No es un arte pretencioso ni en sus formas ni en su contenido. Es como una música de guitarra que no necesita letra. Su arte es el descubrimiento y la transmisión de la pura, bella y sencilla realidad, ennoblecida por el buen gusto, interpretada por una sensibilidad directa, ajena a planteamientos de escuela o de tendencias intelectuales. Lo más notable de su personal estilo es el dibujo, muy seguro, muy sólido, aunque después lo envuelva en brumas y desenfoques. Las figuras, con levísimas pinceladas, que no pasan de insinuaciones, quedan perfectamente delineadas y ubicadas en el espacio. Y, aunque parezca contradictorio, desdibuja continuamente con pincelada suelta, para crear un ambiente vaporoso, impresionista. Pienso, no obstante, que hunde más sus raíces en el mejor Murillo de su última época y en Goya que en los franceses de fines del XIX. No es muy colorista: se mueve con comodidad en una paleta cromática sobria y reducida, en la que predominan los blancos, sienas y ocres. Quizás por eso destacan más las manchas de color de los bodegones de frutas y flores. Los temas del Rocío supusieron para él un avance importante para la personalización de su estilo, refrescaron la paleta y dieron movimiento a su pintura.

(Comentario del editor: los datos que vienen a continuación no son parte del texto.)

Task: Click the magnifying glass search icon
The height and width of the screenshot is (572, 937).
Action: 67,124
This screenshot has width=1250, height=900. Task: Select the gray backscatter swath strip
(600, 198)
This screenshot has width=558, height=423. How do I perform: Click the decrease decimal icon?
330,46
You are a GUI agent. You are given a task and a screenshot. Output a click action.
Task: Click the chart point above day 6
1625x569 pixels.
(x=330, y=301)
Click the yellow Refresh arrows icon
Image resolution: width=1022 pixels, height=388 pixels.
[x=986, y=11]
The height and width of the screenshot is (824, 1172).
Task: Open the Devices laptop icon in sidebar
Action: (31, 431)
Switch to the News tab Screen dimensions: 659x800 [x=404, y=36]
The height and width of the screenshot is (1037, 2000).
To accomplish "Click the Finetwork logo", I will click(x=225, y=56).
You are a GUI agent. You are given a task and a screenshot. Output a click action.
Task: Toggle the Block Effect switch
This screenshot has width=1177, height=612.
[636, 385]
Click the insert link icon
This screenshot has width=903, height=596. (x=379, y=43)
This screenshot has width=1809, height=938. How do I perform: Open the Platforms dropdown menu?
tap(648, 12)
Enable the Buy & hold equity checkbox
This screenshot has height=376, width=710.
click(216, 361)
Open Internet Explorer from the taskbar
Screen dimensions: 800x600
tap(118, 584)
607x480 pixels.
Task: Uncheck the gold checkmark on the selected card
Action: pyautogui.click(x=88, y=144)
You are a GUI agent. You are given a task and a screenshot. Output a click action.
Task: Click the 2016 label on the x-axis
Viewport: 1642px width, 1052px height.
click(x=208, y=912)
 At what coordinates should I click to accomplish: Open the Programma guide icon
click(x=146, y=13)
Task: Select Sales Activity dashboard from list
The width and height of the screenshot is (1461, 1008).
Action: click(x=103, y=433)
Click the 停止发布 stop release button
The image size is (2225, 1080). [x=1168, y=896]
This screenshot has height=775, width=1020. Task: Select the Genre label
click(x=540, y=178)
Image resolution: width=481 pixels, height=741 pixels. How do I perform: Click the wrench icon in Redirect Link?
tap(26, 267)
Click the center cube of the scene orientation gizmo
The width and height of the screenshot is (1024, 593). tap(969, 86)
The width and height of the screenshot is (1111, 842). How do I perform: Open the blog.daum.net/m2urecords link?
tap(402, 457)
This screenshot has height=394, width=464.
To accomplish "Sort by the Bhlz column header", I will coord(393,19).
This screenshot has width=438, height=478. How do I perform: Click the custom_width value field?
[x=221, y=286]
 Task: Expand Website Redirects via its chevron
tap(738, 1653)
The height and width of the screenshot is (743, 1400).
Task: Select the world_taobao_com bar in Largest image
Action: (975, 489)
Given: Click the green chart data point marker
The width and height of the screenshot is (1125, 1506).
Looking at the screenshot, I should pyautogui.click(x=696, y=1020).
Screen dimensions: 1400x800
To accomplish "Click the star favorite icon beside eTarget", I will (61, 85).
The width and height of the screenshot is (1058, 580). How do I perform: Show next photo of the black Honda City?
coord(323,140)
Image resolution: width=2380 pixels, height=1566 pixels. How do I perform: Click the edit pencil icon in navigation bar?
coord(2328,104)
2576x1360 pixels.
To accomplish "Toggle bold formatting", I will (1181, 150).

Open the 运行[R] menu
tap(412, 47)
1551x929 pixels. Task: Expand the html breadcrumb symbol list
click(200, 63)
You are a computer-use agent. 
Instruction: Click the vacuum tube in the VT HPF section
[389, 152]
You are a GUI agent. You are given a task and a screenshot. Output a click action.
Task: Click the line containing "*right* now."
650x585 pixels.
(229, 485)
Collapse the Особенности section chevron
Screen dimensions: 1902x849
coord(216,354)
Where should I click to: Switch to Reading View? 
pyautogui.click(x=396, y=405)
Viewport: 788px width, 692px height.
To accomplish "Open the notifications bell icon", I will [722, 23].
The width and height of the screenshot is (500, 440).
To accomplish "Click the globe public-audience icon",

Aunque no ha frecuentado los circuitos artísticos, cuenta en su haber con no pocas exposiciones, que enumero por encima, esperando poder completar la relación y concretar los años. En Bollullos del Condado ha presentado varias exposiciones, desde aquella primera del Círculo de Labradores en el año 48, hasta las más recientes: la de bodegones de uvas y frutas, de septiembre de 1994, o la antológica de este año 2002. En La Palma, en la Caja San Fernando. En Huelva y Gibraleón, en 1964, con Enrique Monís Mora. En Cáceres, dos exposiciones, en el Colegio Oficial de Médicos. En Sevilla, varias asistencias a las exposiciones de primavera del Pabellón Mudéjar, con opción al premio Murillo (1948), en el Ateneo (1963), en el Banco Occidental (1982/83), en el Círculo Mercantil. En Málaga (1973), en Madrid (1974/75).

La exposición antológica de septiembre de 2002 justifica sobradamente por qué Bollullos, dedicándole una calle, ha rendido un homenaje más que merecido a este pintor, que, desde la más absoluta sencillez, no ha pretendido otro honor que el que su obra guste al que la contempla.